Land (1)

7 May 2008

 

 

COMMISSION ON SUSTAINABLE DEVELOPMENT

Sixteenth Session, New York, 05 – 16 May 2008

 

Statement by

Ms. Jasmina KARBA

on behalf of the European Union

 

Mr. Chair,

It is an honour for Slovenia to present statement on behalf of the European Union.

The Candidate Country the former Yugoslav Republic of Macedonia*, the Countries of the Stabilisation and Association Process and potential candidates Albania, Montenegro, and Serbia as well as the Republic of Moldova, align themselves with this statement.

 

·          The EU wishes to emphasise the key role of land use and management in ensuring sustainable development. Land policy represents one of the most critical and complex issues given its impact on peace and stability, economic growth, equitable access to land resources and social development, gender equality, poverty eradication and natural resources management.

 

·          Fostering the sustainable use of natural resources and soil preservation are the main challenges identified by the Johannesburg plan of implementation (JPOI). To address these challenges, the EU sees a key role for integrated planning and management of land and other resources, inter alia, through the improvement of administrative systems. Thereby we take into account various aspects associated with land, such as agricultural, rural development, soil protection, forestry, biodiversity conservation and tourism as well as institutional and educational level of societies.

 

·          Arable land and fragile rangelands especially in certain parts of the world are deteriorating at an alarming pace, which might jeopardise the food security. The world’s growing demand for food requires increased production on land. It is therefore critical to reverse this trend of land deterioration. Given the relationship between land and food security the EU would like to highlight the importance of the 2004 FAO Voluntary guidelines. These support the progressive realization of the right to adequate food in the context of national food security, combat hunger and poverty, and promote the attainment of the Millennium Development Goals.

 

·          Degradation of land and soil through desertification, soil erosion and nutrition depletion, salinisation of water resources, contamination of areas by heavy metals or other undesired substances, together with accelerated development of human settlements requiring more and more land, is the most critical and increasing threat to sustainable land use. It has negative impacts on agricultural productivity and rural development and therefore directly affects the livelihoods of millions of people. It is crucial to reverse this trend, particularly in the light of the need to preserve production resources, such as soil and water.
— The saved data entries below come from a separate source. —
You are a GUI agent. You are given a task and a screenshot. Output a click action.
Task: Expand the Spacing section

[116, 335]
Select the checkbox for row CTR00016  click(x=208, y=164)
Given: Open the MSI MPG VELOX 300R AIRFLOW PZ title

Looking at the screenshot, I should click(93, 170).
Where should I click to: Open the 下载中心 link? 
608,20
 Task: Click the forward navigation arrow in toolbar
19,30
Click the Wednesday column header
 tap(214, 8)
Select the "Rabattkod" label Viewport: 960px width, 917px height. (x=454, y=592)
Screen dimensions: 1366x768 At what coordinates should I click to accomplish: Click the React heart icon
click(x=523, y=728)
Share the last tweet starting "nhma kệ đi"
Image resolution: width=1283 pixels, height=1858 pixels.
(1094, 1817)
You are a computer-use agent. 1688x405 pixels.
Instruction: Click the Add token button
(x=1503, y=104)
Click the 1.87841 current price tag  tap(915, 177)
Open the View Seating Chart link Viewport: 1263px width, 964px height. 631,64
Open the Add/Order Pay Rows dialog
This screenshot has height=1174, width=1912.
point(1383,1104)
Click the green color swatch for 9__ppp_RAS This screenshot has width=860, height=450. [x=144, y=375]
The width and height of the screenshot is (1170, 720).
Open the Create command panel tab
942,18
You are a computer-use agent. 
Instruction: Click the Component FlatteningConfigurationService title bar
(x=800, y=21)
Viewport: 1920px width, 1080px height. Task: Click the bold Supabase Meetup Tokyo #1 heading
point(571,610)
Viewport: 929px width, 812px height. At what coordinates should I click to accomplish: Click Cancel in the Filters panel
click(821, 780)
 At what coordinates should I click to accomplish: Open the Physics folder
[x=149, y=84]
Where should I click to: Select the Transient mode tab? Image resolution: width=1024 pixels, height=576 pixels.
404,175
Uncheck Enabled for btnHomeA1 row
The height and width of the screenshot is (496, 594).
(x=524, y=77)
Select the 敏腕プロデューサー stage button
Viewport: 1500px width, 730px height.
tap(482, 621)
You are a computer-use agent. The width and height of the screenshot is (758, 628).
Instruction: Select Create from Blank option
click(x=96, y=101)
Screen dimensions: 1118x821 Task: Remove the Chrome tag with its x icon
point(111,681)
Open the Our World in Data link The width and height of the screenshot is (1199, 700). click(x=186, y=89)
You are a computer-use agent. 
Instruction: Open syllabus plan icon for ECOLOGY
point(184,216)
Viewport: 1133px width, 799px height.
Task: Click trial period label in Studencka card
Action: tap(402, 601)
It is important to rethink the use of soil in agriculture since the availability of land for food production is again becoming strategically important, not only in developing but also in developed countries.

 

·          Land and water use practices affect the state of land and water resources. Better soil and water management can increase land productivity, resilience of farming systems and availability of water resources. Enhancing – in a sustainable manner - the productivity of land and the efficient use of water resources in agriculture, applying good agricultural practices, such as organic farming, zero tillage and ensuring diversification of economic activities is of paramount importance.

 

·          Certain uses of land can drive climate change, but soil can also mitigate it through carbon sequestration. Also, in our search for renewable energy and the focus on bio-energy sustainable use of land can be a defining factor in competing claims on land. Soil has to be perceived as a part of the solution to climate change. Climate change can be tackled by taking appropriate measures and avoiding unsustainable practices.

 

·          Soil protection is a great challenge of the current EU land policy. Different EU policies (for instance on water, waste, chemicals, industrial pollution prevention, nature protection, pesticides, agriculture and rural development) contribute to soil protection. Since these policies are not sufficient to ensure an adequate level of protection for soil in all EU countries, the EU soil protection strategy has been prepared to support a coordinated approach for soil protection.

 

·          The EU “Thematic Strategy for Soil Protection” addresses soil protection challenges and defines a coordinated and comprehensive approach. The strategy will not benefit only soil. Other environmental media such as water, air and nature will be improved as well. It aims to ensure that land users will benefit from a soil which can better perform the economic functions they expect and the environment, in general, will benefit from the ecological sevices that a healthy soil provides.

 

 

Thank you.

 


* The former Yugoslav Republic of Macedonia continues to be part of the Stabilisation and Association Process.